Crackdown on poppers and legal highs could have ‘unintended consequences’
Government plans to ban the use of poppers and legal highs are effectively unenforceable, advisers have warned.
A draft bill proposed earlier this year would tackle legal highs by implementing a blanket ban on the sale of “psychoactive substances”, and those found guilty of selling them could face up to seven years in jail.
As well as substances such as nitrous oxide, known as laughing gas, being banned under the proposed laws, amyl nitrite – poppers as they are commonly known – would also be made illegal.
However, the advisory council on the misuse of drugs (ACMD) has written to Home Secretary Theresa May – warning that the proposed law risks criminalising a vast number of young people, who are otherwise law-abiding.
Professor Les Iversen of the ACMD said that the bill could have “serious unintended consequences”, warning that the change in language to cover all psychoactive substances had “widened the scope of the Bill beyond that originally intended”.
He wrote: “It is almost impossible to list all desirable exemptions under the bill. As drafted, the bill may now include substances that are benign or even helpful to people including evidence-based herbal remedies that are not included on the current exemption list.”

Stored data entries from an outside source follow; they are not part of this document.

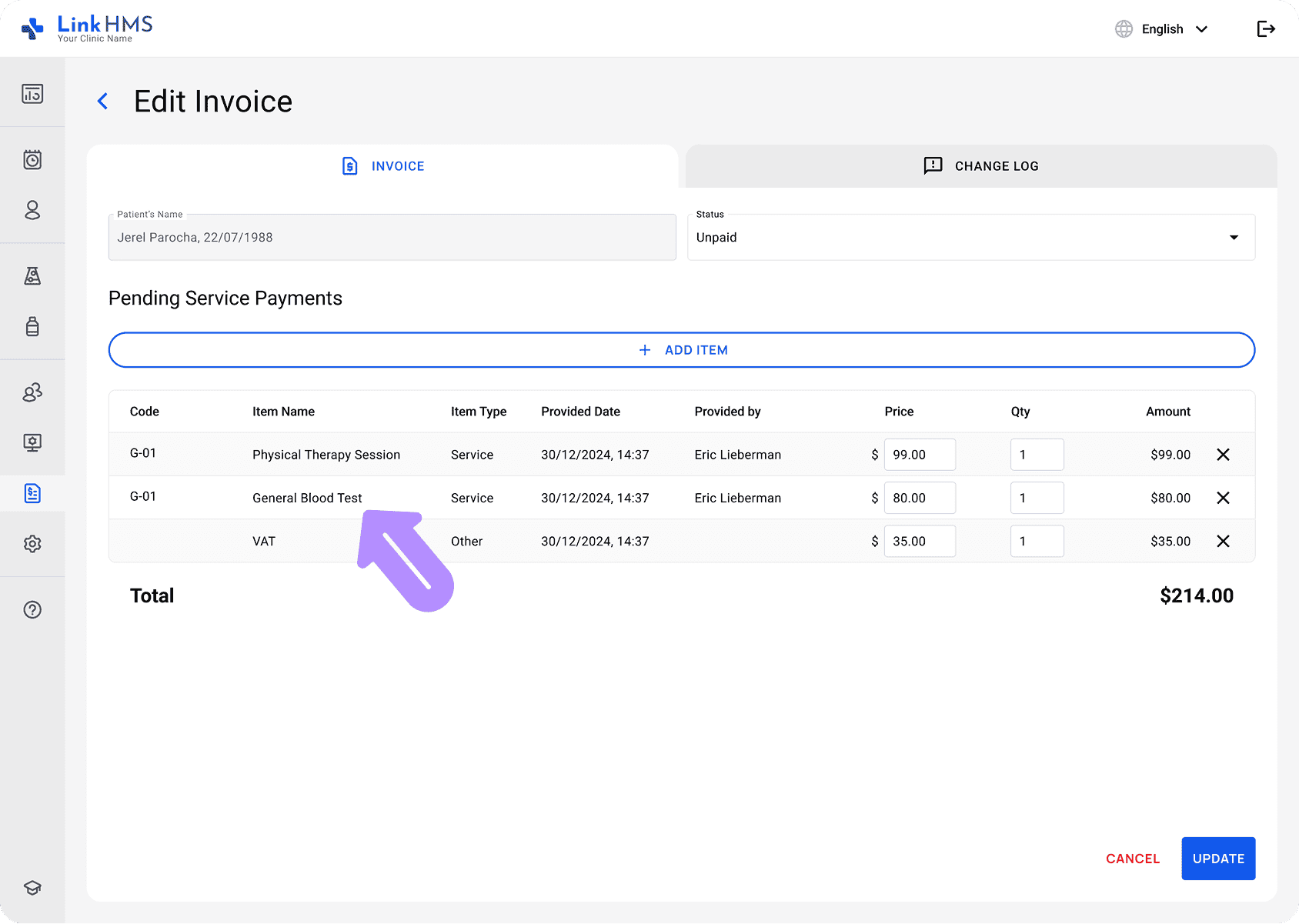Open the Billing invoices sidebar icon

click(32, 493)
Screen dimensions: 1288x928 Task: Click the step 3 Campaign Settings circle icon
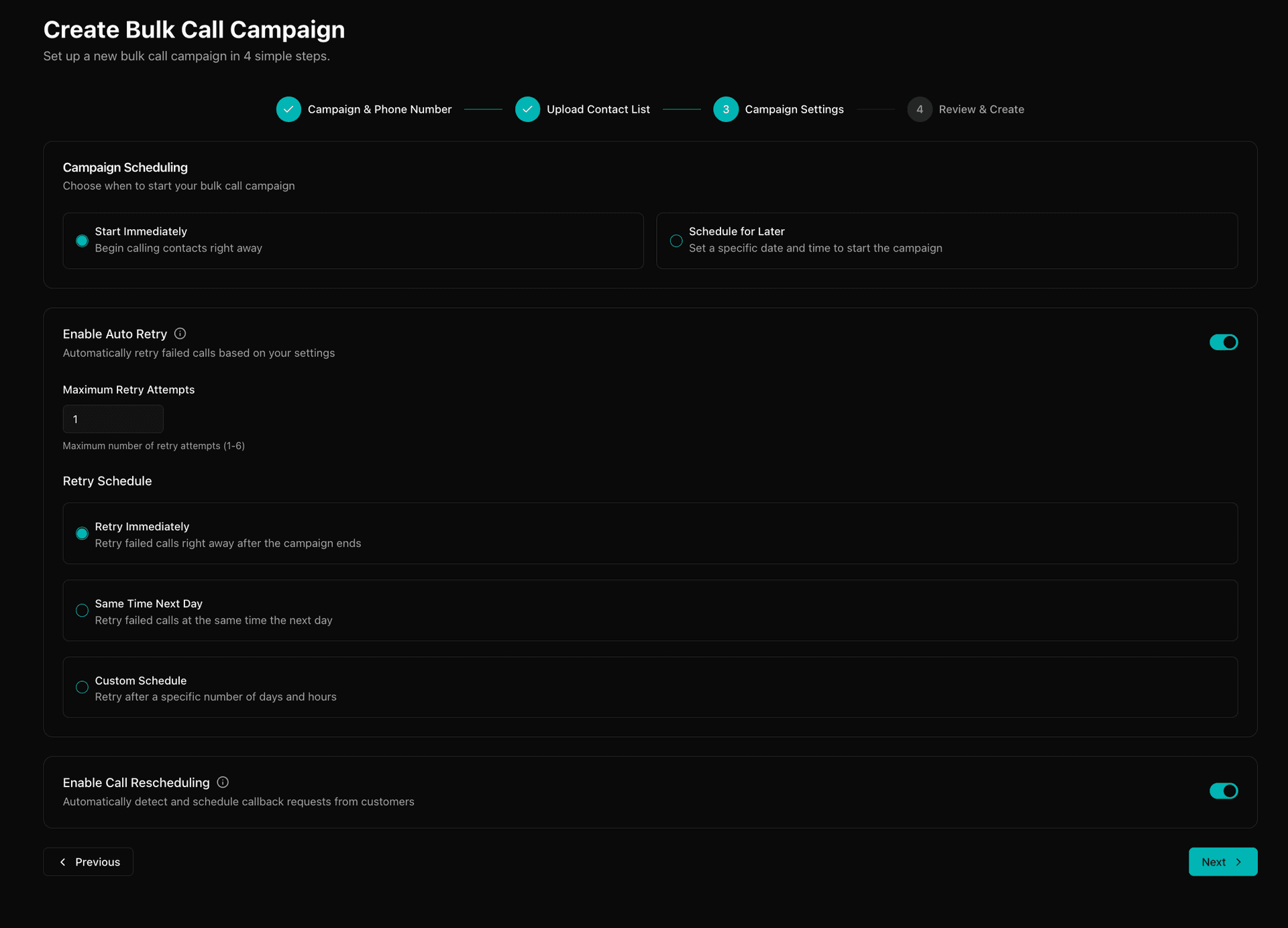[x=726, y=109]
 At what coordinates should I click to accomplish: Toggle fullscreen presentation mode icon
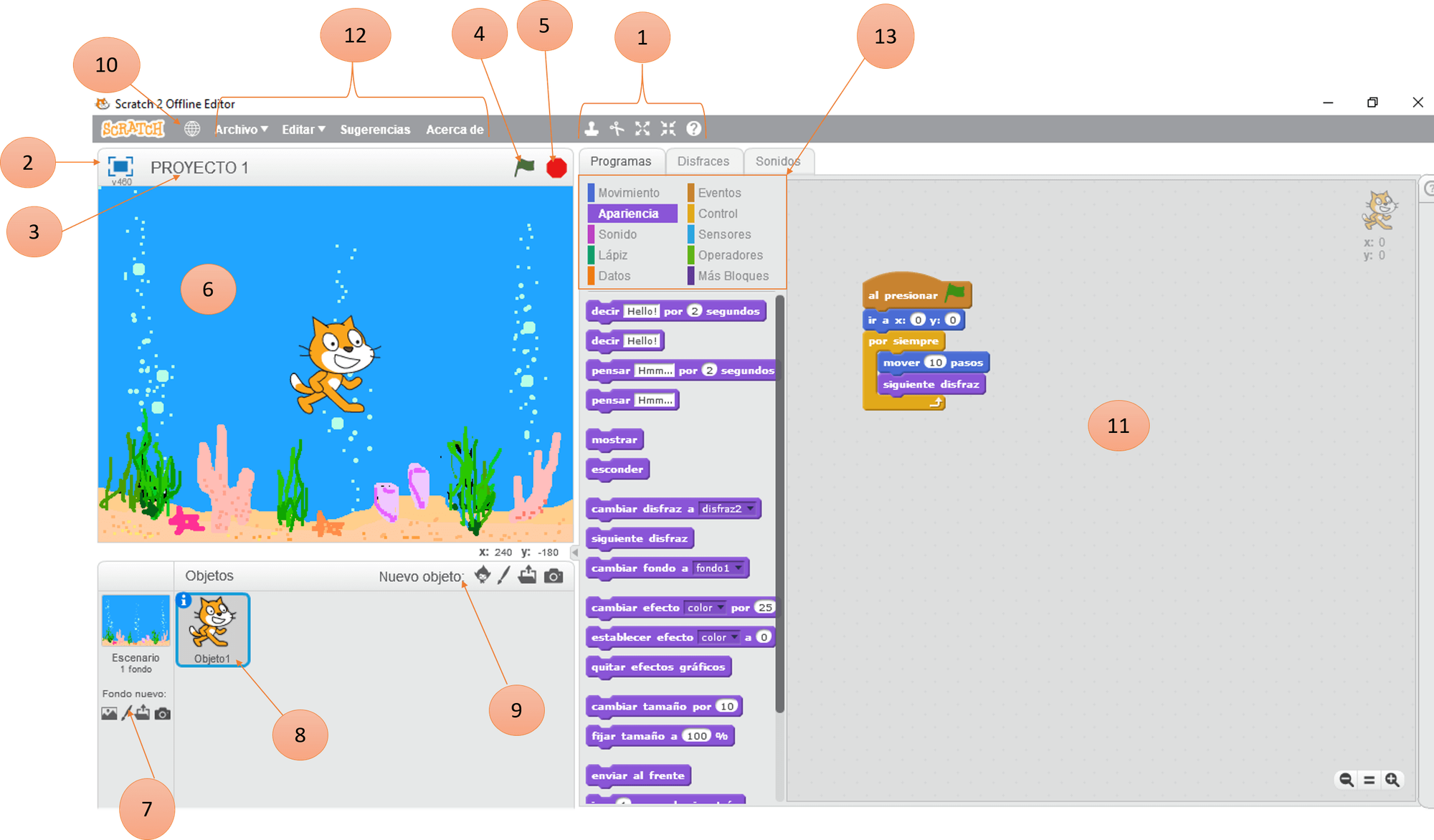(120, 166)
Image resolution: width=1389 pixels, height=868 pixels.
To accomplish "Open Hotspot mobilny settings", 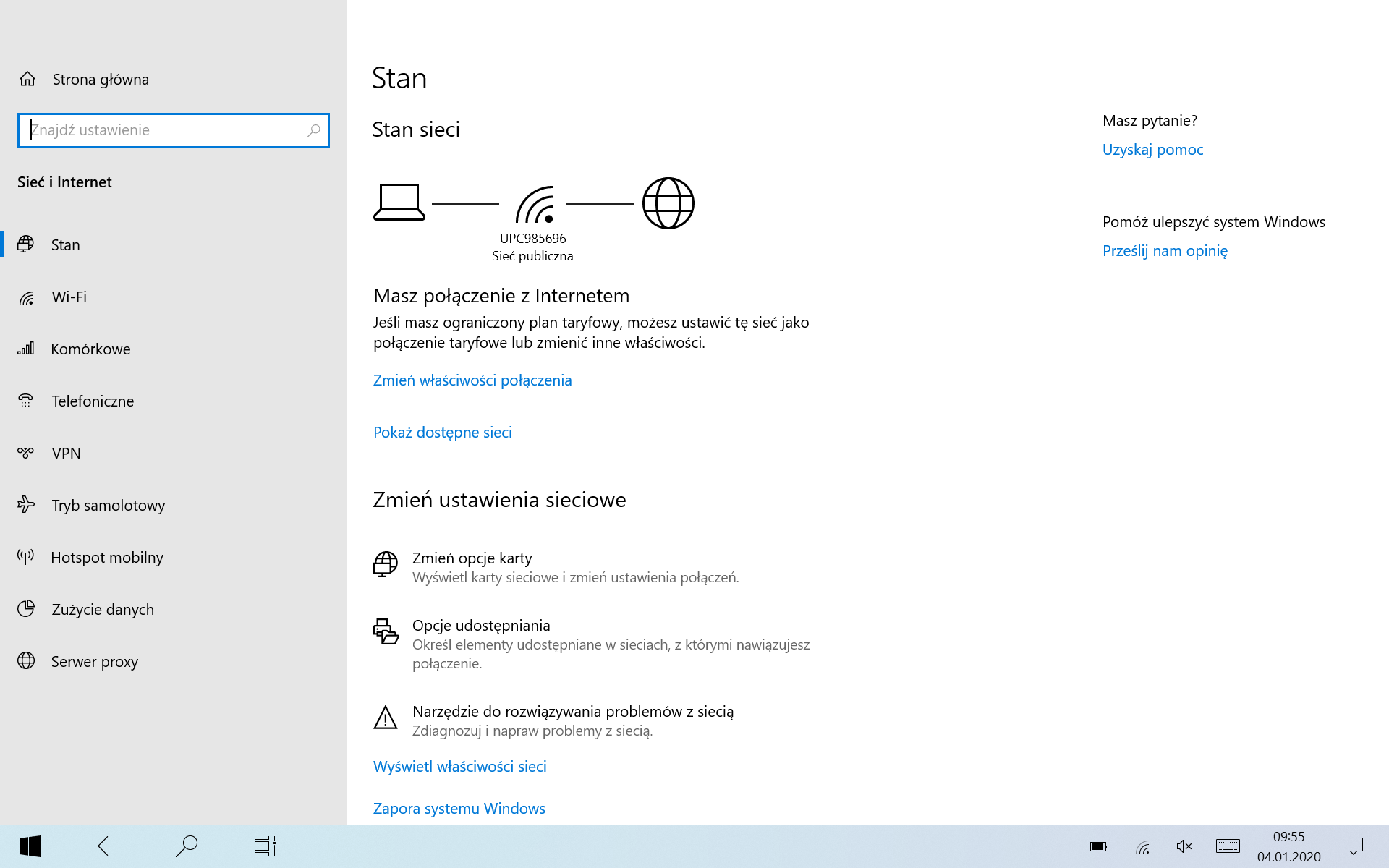I will pyautogui.click(x=107, y=558).
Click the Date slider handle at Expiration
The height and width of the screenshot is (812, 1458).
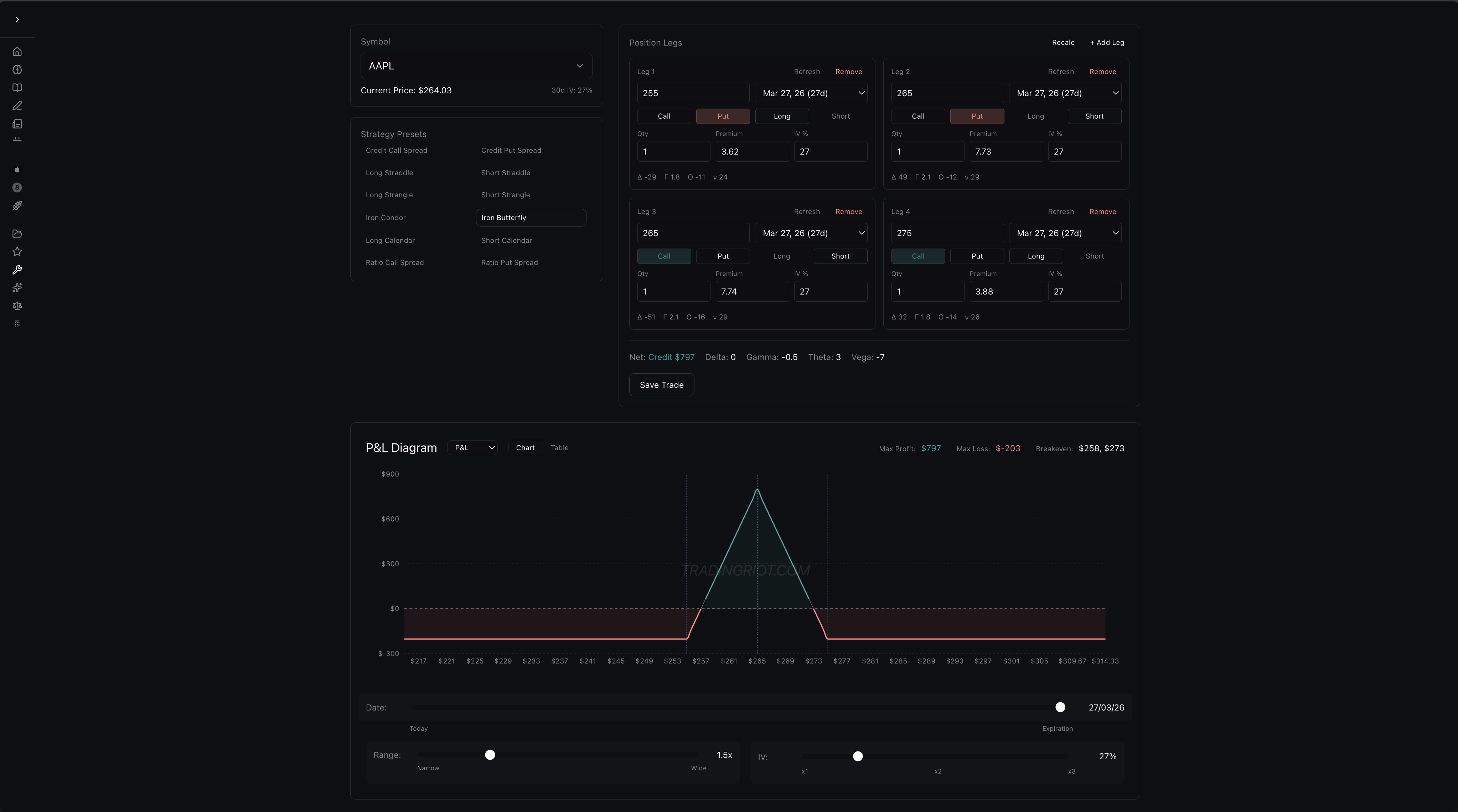pos(1060,707)
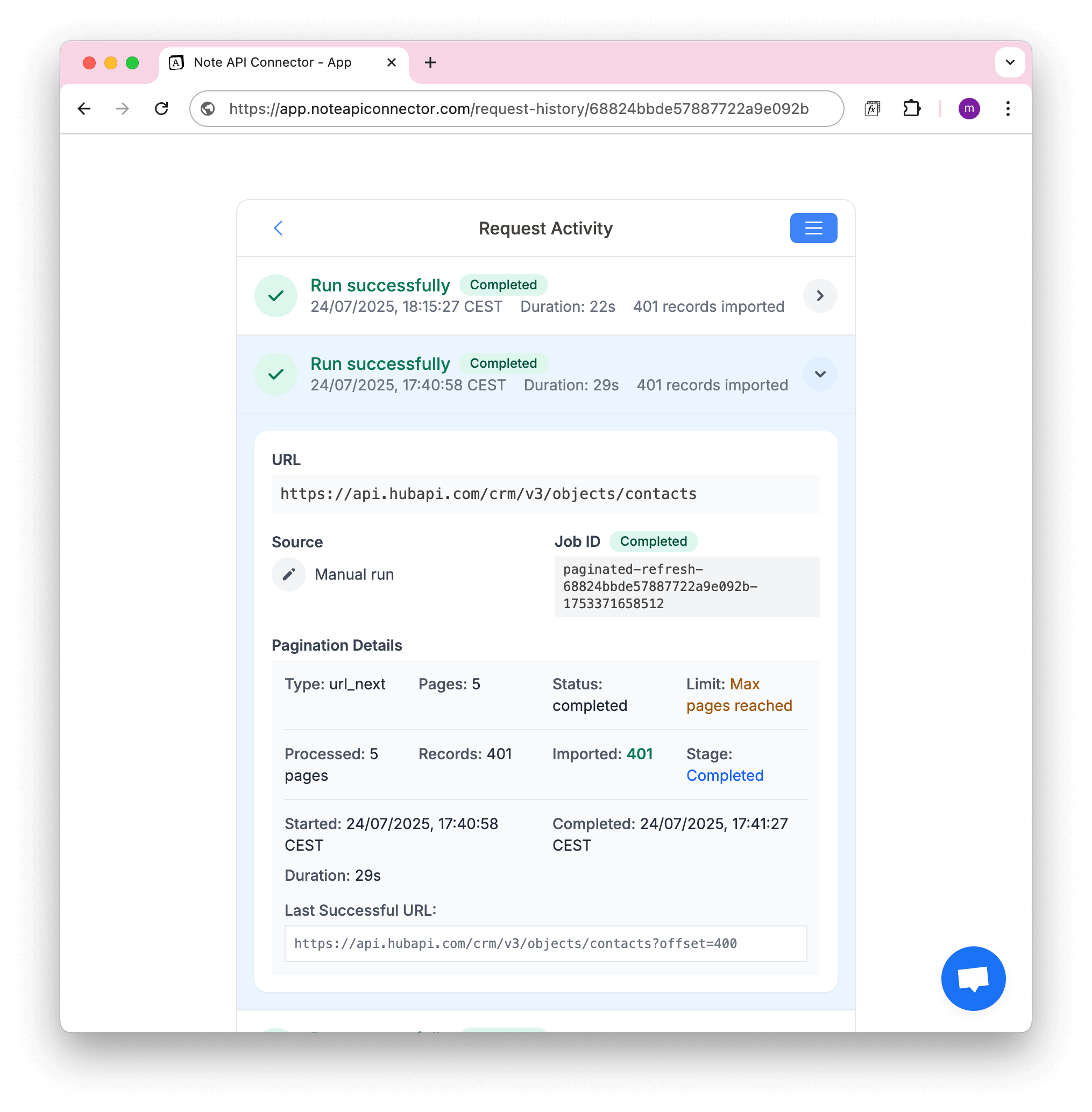Collapse the expanded 17:40:58 run details
The height and width of the screenshot is (1112, 1092).
[820, 374]
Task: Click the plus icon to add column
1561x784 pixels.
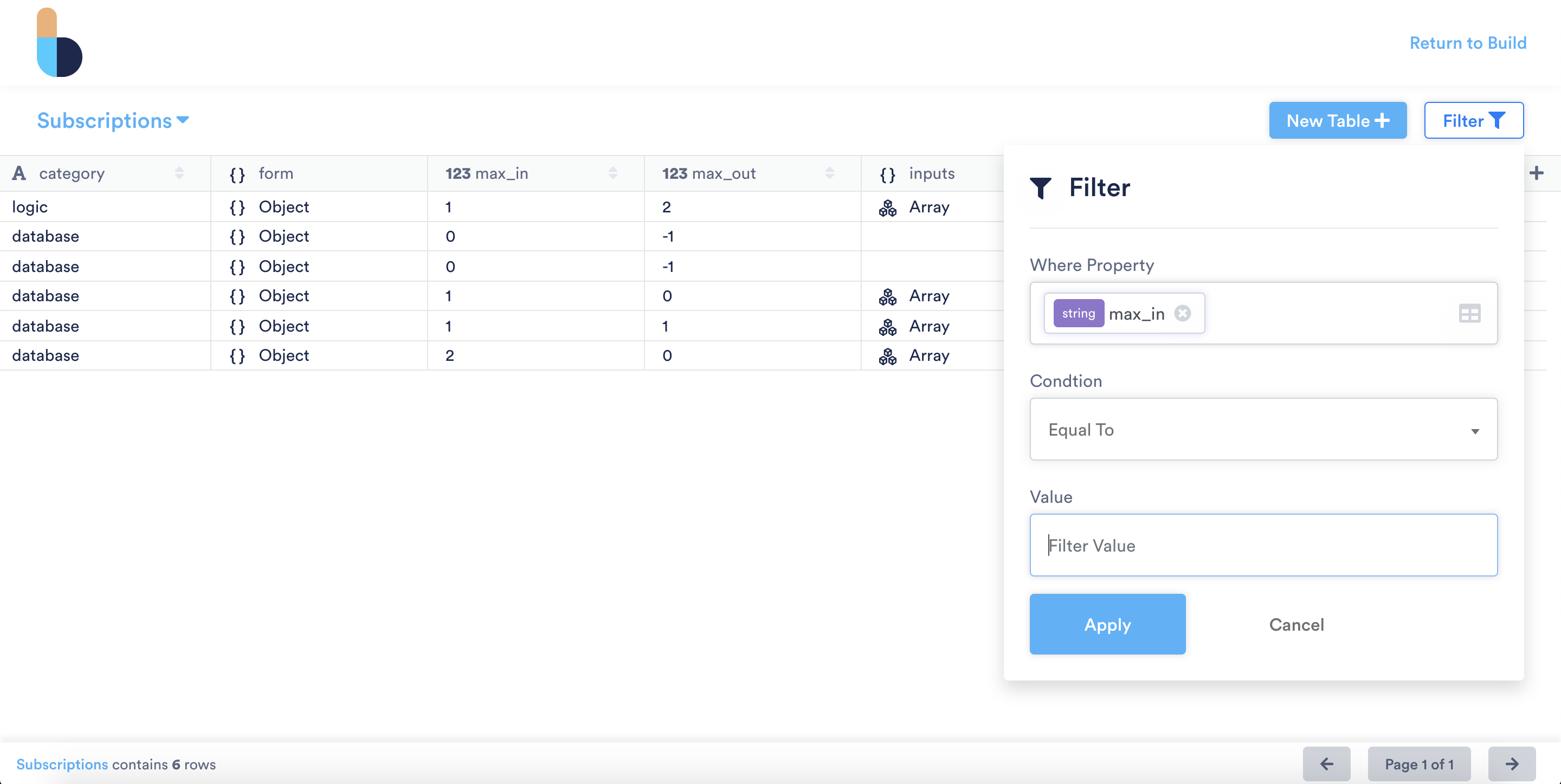Action: point(1536,173)
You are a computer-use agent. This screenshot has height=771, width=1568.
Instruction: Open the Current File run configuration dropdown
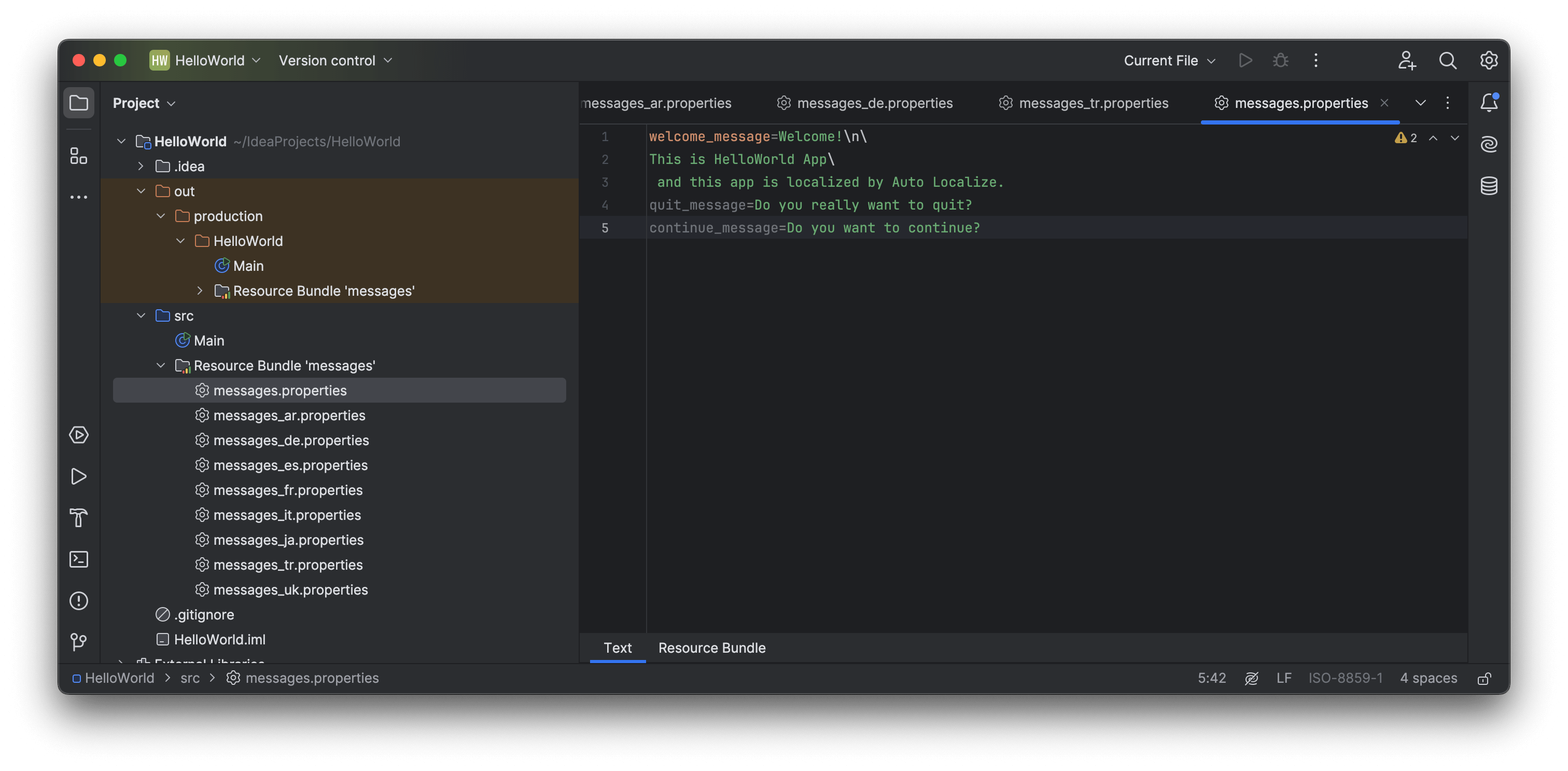(1169, 60)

Among other concerns, the body wrote: “The Bill has the potential to both criminalise and apply disproportionate penalties to many otherwise law abiding young people and adults.
“An example is a young person being prosecuted for ‘supply and importation’ in a case of ‘social supply’ where a young adult has bought small quantities of Novel Psychoactive Substances on-line on behalf of a group of friends who have ‘clubbed together’.
“The ACMD believes that criminal justice sanctions would be disproportionate to the harm caused by such acts.”